Bulloch County Sheriff Noel Brown appeared before Commissioners Tuesday night to make a request that would benefit not just deputies and jailers under his office, but all Bulloch County employees.
Brown spoke at the regular commission meeting in hopes of convincing the county leaders to reinstate a committee once created to outline full retirement packages for county employees.
“We can do so much better. I know you’ve done a lot. You’ve added percentages, you’ve added money, you’ve done things just for public safety, but what I’d like to see is this: all county employees have better retirement and post-employment health benefits,” Brown told Commissioners.
He was referencing a committee formed back in 2007 or 2008 In 2007 which was ordered to discuss retirement benefits and health benefits for county employees. But individuals were never formally appointed by commissioners and the committee did not meet or produce any reports for consideration by Commissioners.
“It’s time to have a discussion or a consideration by elected officials to take a look at this again,” Brown said.
Commission Chairman RoyThompson said he recalled the committee’s formation.
“I’m getting people to consider to come to work for us, and I’m sure it’s in other departments, the first thing they ask is about health benefits and retirement benefits – can you carry benefits? It’s not just about how much money they’re making, but long term plans and goals,” Brown said.
“What I’m asking tonight is to put those boots on the ground, all these different facts and departments, department heads, get one or two from each, get this committee started again to have the conversation about health benefits and retirement benefits for the men and women in our county government,” he continued.
Brown said he came forward because he cannot institute such a plan without the vote and support of the elected officials on the commission. “Let’s have a conversation and have it discussed in front of y’all when it’s time. I’m asking for a motion to get the committee started once again. Thank you for hearing me out and for time.”
Commissioner Timmy Rushing acknowledged Brown’s presentation and said he and others had been contacted about the issues as well.
“As far as appointing a committee, I do not have a problem doing that right now,” Rushing said. He subsequently made a motion and it was seconded immediately.
During discussion of the motion, County Manager Tom Couch asked for clarification about what specifically the committee would address. He asked if the committee was to define a county pension plan and discuss post-employment healthcare plans for all county employees, which was affirmed.
Couch also stated that the elected officials would be subject to open meetings act, so in the pre-planning stage, it may make more sense for management to handle the research and conduct a survey of employee perspectives, and then bring more formal recommendations to the board for consideration. County Attorney Jeff Akins echoed Couch’s position, saying it was not to avoid being subject to the Open Meetings Act, but to approach it informally on the committee level. One condition of the Open Meetings Act is ‘regular meeting dates,’ which could be an issue for the committee when it is unclear who will serve.
Akins and Couch suggested that the motion by Rushing be rescinded and
Sheriff Brown asked how it was done last time.
Chairman Thompson said there were two appointees from each department and they elected their own board members. Akins said back then, the committee was appointed by commissioners.

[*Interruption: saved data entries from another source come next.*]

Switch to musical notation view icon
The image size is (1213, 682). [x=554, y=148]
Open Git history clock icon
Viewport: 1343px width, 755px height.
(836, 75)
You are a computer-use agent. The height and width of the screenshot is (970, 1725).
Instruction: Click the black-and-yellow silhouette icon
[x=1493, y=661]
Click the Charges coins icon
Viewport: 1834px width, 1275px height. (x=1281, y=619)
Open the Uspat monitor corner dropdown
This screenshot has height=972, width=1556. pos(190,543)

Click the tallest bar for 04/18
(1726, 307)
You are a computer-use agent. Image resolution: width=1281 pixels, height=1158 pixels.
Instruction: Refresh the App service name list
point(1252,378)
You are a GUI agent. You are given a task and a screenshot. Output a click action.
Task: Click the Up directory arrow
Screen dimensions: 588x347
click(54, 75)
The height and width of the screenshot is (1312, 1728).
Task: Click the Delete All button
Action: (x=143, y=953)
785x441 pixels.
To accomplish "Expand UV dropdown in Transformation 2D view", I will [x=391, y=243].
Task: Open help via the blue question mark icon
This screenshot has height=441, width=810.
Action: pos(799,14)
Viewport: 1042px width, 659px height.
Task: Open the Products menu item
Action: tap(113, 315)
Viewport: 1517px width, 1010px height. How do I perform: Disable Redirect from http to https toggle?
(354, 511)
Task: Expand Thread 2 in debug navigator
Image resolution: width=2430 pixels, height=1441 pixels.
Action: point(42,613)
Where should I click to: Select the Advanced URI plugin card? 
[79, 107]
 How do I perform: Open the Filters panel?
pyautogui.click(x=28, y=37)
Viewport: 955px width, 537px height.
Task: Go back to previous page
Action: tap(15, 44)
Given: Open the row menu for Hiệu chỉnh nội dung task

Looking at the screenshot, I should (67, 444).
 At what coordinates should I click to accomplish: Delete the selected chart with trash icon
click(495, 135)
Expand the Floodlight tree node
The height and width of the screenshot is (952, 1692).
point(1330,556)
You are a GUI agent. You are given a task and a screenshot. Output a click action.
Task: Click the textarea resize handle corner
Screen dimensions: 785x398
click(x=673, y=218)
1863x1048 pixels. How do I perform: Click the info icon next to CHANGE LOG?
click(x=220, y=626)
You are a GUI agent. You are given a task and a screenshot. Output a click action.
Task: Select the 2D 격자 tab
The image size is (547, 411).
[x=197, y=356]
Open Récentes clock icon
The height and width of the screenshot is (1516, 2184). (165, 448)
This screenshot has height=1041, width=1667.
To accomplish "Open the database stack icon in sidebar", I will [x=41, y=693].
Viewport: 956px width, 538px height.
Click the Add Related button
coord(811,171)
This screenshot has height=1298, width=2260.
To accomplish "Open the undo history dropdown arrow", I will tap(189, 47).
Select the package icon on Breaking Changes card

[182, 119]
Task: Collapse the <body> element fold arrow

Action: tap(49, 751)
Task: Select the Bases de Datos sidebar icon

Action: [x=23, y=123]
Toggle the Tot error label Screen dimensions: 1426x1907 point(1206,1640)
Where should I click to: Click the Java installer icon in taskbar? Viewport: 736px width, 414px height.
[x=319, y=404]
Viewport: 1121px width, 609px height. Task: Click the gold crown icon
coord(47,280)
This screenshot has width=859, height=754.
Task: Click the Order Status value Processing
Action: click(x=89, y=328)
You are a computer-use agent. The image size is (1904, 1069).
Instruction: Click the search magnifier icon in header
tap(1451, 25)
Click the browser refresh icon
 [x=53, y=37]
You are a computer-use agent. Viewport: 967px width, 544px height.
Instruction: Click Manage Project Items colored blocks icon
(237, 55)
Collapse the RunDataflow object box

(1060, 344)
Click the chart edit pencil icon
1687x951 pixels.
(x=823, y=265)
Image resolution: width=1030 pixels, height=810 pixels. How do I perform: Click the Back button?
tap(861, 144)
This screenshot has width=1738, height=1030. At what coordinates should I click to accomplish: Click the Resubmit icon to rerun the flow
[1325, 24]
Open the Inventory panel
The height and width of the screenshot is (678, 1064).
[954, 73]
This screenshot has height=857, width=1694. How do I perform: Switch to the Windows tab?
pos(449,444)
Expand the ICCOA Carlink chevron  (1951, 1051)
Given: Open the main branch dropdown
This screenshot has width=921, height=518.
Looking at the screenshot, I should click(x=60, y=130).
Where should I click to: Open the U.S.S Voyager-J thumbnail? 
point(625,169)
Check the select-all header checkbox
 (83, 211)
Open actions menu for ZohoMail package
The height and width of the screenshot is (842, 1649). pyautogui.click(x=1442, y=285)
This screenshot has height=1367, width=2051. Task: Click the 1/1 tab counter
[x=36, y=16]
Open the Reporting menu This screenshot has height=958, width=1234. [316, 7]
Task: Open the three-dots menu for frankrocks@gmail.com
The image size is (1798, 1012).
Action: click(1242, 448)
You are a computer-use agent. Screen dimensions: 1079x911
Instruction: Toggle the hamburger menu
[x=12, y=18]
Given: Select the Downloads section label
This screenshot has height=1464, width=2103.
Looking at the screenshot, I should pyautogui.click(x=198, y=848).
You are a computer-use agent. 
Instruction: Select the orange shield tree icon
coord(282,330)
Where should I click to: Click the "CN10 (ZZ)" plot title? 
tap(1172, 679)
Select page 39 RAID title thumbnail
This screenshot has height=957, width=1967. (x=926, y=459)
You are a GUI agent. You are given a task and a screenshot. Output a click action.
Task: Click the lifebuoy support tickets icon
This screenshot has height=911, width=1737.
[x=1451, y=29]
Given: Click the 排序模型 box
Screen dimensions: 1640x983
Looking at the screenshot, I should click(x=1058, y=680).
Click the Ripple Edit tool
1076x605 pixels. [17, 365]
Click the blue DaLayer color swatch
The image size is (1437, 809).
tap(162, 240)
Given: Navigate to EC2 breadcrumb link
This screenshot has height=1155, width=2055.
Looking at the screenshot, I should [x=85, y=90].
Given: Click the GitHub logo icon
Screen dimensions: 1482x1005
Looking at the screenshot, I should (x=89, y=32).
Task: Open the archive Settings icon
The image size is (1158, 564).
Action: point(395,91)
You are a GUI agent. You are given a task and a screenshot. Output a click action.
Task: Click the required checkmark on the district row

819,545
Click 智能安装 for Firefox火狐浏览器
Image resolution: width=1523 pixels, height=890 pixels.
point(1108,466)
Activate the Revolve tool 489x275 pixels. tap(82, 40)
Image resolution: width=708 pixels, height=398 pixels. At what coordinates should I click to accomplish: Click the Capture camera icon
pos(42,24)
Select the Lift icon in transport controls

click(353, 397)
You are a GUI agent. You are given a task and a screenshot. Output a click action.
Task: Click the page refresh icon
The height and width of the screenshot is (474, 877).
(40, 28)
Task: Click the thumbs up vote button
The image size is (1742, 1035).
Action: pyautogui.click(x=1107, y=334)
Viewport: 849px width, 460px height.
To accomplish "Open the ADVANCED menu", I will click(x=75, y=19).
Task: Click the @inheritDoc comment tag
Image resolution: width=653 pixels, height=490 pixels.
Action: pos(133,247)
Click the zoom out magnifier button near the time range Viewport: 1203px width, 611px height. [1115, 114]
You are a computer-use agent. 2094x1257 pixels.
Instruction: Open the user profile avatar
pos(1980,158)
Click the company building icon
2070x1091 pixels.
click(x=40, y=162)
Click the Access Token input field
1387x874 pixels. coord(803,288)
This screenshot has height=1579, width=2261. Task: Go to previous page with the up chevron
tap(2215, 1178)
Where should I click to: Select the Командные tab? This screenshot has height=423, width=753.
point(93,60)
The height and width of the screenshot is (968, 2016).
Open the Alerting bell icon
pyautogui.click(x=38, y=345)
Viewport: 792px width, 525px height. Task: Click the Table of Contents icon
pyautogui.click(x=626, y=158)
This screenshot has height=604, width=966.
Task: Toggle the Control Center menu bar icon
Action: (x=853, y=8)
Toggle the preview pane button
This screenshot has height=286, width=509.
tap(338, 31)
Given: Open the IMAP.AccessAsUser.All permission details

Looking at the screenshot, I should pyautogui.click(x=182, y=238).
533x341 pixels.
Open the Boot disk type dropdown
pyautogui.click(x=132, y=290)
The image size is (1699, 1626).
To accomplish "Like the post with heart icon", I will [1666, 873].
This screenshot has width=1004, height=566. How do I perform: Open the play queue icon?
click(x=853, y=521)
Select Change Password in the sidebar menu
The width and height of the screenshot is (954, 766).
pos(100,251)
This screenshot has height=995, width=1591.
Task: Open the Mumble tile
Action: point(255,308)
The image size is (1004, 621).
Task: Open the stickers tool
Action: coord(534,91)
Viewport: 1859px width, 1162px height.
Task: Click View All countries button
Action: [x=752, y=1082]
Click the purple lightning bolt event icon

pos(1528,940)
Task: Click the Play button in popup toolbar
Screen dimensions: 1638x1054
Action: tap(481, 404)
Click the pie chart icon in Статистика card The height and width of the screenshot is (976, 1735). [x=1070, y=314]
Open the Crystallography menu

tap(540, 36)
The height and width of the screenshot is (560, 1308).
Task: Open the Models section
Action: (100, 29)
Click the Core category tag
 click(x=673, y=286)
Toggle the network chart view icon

Couch said it may be better for employees who may have “strong feelings or opinions” about the subject matter if they weren’t discussing it in open meetings. “I think it allows everybody to speak freely and hear ideas more openly,” Couch said.
Couch also said the reason the retirement benefits tanked over a decade ago was because of the Great Recession and financial restraints. He said momentum was lost and it was not brought up again. He said he was open to exploring it.
Akins also mentioned that commissioners could not appoint a committee on the spot because they were not aware of who would be willing to serve.
Couch eventually recommended that commissioners give consent, even though it was not in the form of a formal vote, to create a study committee on retirement planning and post-retirement health benefits. The study committee will make recommendations and present them to the Board for formal consideration. The Board will then have the opportunity to amend the recommendations or reject them entirely.
Commissioners agreed and Rushing rescinded his motion. Ultimately, the decision was to allow employees to lead the way and construct how retirement and post-employment health benefits would work in their best case scenarios. What that will cost the county will be determined at a later date.
In some counties, such as Jackson, Barrow, and Banks counties which are similarly sized and situated to Bulloch, defined benefit contributions lead the way for employee benefits plans, including allowing employees to retire at age 62 but carry the health insurance plans to age 65 and even offer supplemental insurance for Medicare plans. The City of Statesboro also has a defined benefits plan for its employees. Specifics such as those were not mentioned Tuesday night, however, and will be left up to the committee.
As a constitutional officer, the Sheriff would not benefit from any plan enacted by commissioners.